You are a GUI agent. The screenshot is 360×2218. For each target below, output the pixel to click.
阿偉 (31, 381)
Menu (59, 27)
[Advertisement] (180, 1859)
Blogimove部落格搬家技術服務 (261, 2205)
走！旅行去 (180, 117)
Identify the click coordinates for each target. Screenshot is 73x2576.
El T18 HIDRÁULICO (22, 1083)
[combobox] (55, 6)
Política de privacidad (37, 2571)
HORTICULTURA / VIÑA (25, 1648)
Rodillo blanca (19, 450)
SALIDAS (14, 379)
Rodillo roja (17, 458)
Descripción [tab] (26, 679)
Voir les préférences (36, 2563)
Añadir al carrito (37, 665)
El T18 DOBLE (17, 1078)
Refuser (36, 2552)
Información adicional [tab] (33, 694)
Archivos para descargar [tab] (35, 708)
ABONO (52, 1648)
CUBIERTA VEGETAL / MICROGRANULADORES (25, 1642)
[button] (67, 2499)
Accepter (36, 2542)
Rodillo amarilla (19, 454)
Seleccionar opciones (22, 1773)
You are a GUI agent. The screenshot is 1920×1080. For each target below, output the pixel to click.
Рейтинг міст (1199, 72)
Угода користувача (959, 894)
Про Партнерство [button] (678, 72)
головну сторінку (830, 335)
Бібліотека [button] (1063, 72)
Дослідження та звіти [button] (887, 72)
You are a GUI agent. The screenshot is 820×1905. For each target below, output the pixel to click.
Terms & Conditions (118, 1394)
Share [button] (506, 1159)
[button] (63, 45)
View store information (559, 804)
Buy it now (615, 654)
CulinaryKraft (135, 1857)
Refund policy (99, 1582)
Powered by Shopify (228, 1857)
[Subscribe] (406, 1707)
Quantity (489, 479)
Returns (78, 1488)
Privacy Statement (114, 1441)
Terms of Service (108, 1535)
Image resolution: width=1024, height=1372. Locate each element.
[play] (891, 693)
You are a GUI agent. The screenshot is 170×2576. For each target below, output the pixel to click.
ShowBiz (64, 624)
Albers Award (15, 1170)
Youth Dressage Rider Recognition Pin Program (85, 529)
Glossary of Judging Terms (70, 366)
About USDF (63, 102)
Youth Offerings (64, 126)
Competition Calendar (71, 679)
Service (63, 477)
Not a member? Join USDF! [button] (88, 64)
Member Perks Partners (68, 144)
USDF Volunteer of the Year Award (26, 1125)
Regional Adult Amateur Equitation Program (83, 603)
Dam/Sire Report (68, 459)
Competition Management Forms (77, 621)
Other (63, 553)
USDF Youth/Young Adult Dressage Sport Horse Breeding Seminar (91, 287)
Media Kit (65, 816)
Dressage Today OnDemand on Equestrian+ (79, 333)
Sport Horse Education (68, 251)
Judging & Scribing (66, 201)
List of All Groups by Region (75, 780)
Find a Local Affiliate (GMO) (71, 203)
+++
What you should do — The answer is the full data, repeated exactly as shown.

Finished exercise —
You are a GUI agent. The screenshot is 360×2218. For each target below, output the pixel to click.
阿偉 (31, 381)
Menu (59, 27)
[Advertisement] (180, 1859)
Blogimove部落格搬家技術服務 (261, 2205)
走！旅行去 (180, 117)
Identify the click coordinates for each target. Screenshot is 73x2576.
El T18 HIDRÁULICO (22, 1083)
[combobox] (55, 6)
Política de privacidad (37, 2571)
HORTICULTURA / VIÑA (25, 1648)
Rodillo blanca (19, 450)
SALIDAS (14, 379)
Rodillo roja (17, 458)
Descripción [tab] (26, 679)
Voir les préférences (36, 2563)
Añadir al carrito (37, 665)
El T18 DOBLE (17, 1078)
Refuser (36, 2552)
Información adicional [tab] (33, 694)
Archivos para descargar [tab] (35, 708)
ABONO (52, 1648)
CUBIERTA VEGETAL / MICROGRANULADORES (25, 1642)
[button] (67, 2499)
Accepter (36, 2542)
Rodillo amarilla (19, 454)
Seleccionar opciones (22, 1773)
You are a GUI agent. The screenshot is 1920×1080. For each target below, output the pixel to click.
Рейтинг міст (1199, 72)
Угода користувача (959, 894)
Про Партнерство [button] (678, 72)
головну сторінку (830, 335)
Бібліотека [button] (1063, 72)
Дослідження та звіти [button] (887, 72)
You are a GUI agent. The screenshot is 820×1905. For each target below, output the pixel to click.
Terms & Conditions (118, 1394)
Share [button] (506, 1159)
[button] (63, 45)
View store information (559, 804)
Buy it now (615, 654)
CulinaryKraft (135, 1857)
Refund policy (99, 1582)
Powered by Shopify (228, 1857)
[Subscribe] (406, 1707)
Quantity (489, 479)
Returns (78, 1488)
Privacy Statement (114, 1441)
Terms of Service (108, 1535)
Image resolution: width=1024, height=1372. Locate each element.
[play] (891, 693)
You are a GUI agent. The screenshot is 170×2576. For each target below, output the pixel to click.
ShowBiz (64, 624)
Albers Award (15, 1170)
Youth Dressage Rider Recognition Pin Program (85, 529)
Glossary of Judging Terms (70, 366)
About USDF (63, 102)
Youth Offerings (64, 126)
Competition Calendar (71, 679)
Service (63, 477)
Not a member? Join USDF! [button] (88, 64)
Member Perks Partners (68, 144)
USDF Volunteer of the Year Award (26, 1125)
Regional Adult Amateur Equitation Program (83, 603)
Dam/Sire Report (68, 459)
Competition Management Forms (77, 621)
Other (63, 553)
USDF Youth/Young Adult Dressage Sport Horse Breeding Seminar (91, 287)
Media Kit (65, 816)
Dressage Today OnDemand on Equestrian+ (79, 333)
Sport Horse Education (68, 251)
Judging & Scribing (66, 201)
List of All Groups by Region (75, 780)
Find a Local Affiliate (GMO) (71, 203)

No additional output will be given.